• **How to complete this task**
Whenever a line in the entries below contains the string "coordinates", copy that line.

** Opening Records supplied block **

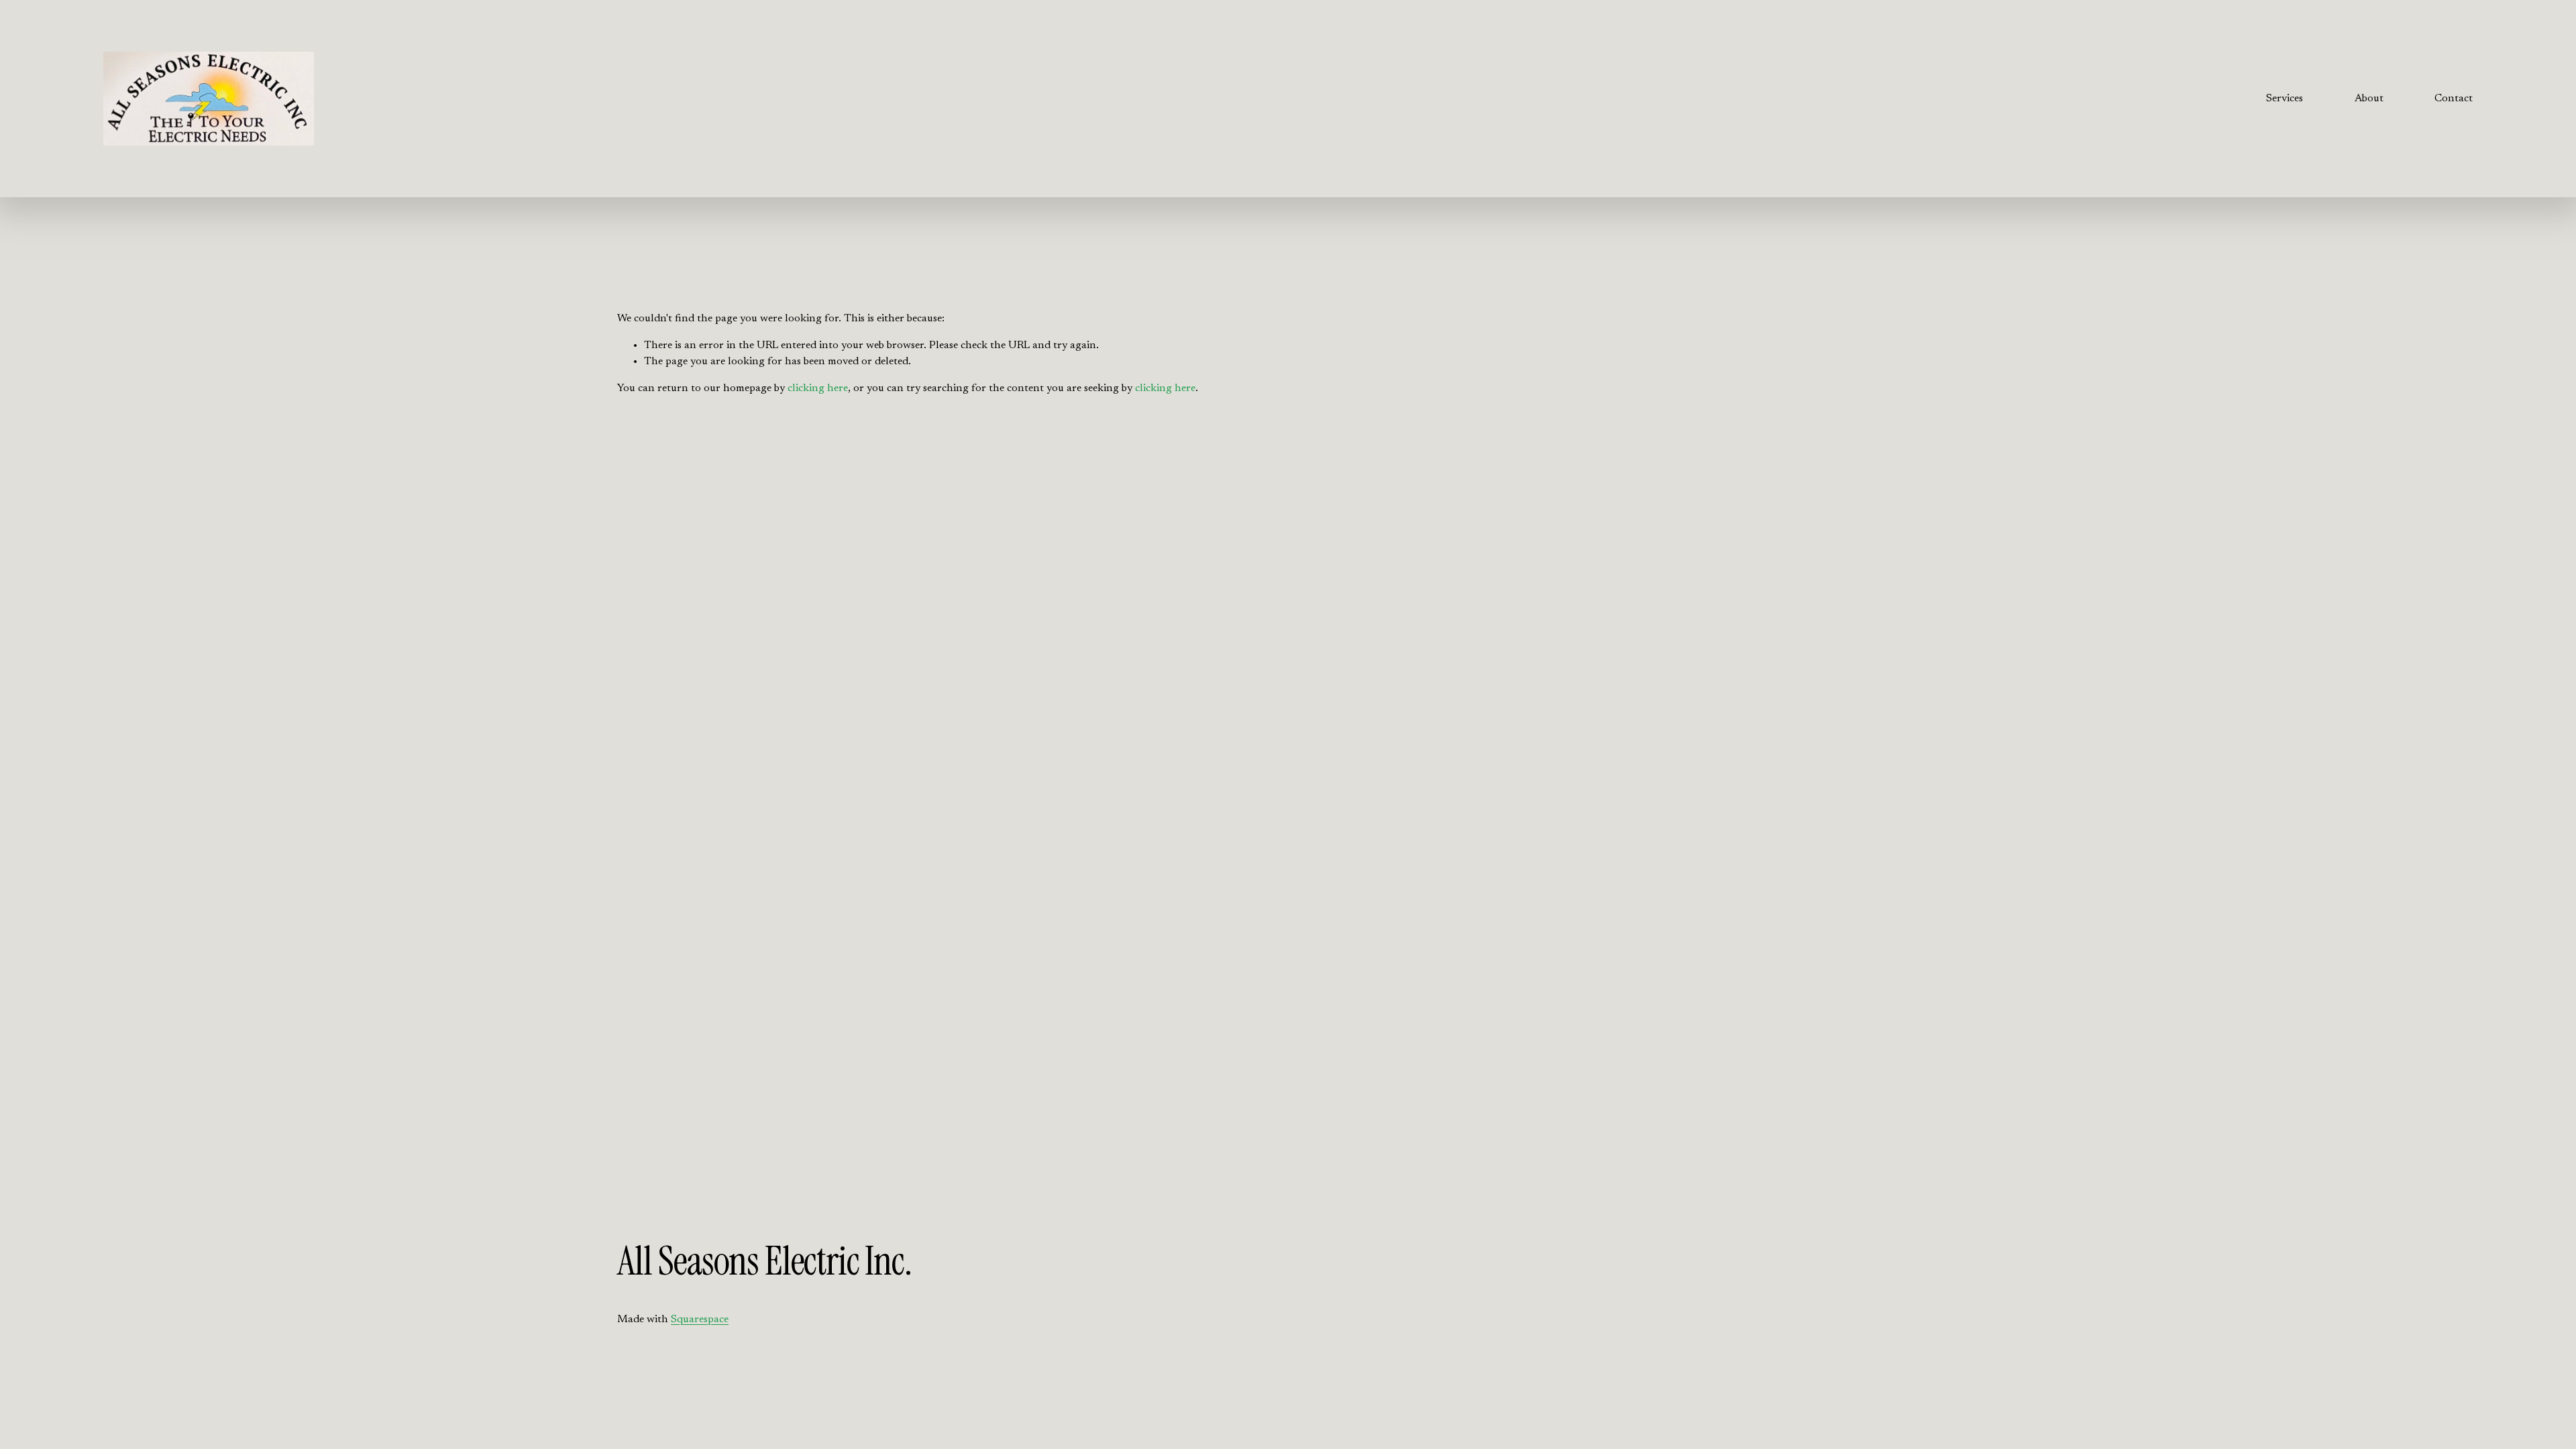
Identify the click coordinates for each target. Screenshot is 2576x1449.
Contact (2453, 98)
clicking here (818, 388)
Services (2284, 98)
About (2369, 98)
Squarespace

** Closing Records supplied block **
** Opening Records supplied block **

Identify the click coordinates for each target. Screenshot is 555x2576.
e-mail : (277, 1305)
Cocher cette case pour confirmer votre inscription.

** Closing Records supplied block **

• **Answer area**
Identify the click coordinates for each target. Screenshot is 2576x1449.
Identify the click coordinates for each target. Screenshot is 555x2576.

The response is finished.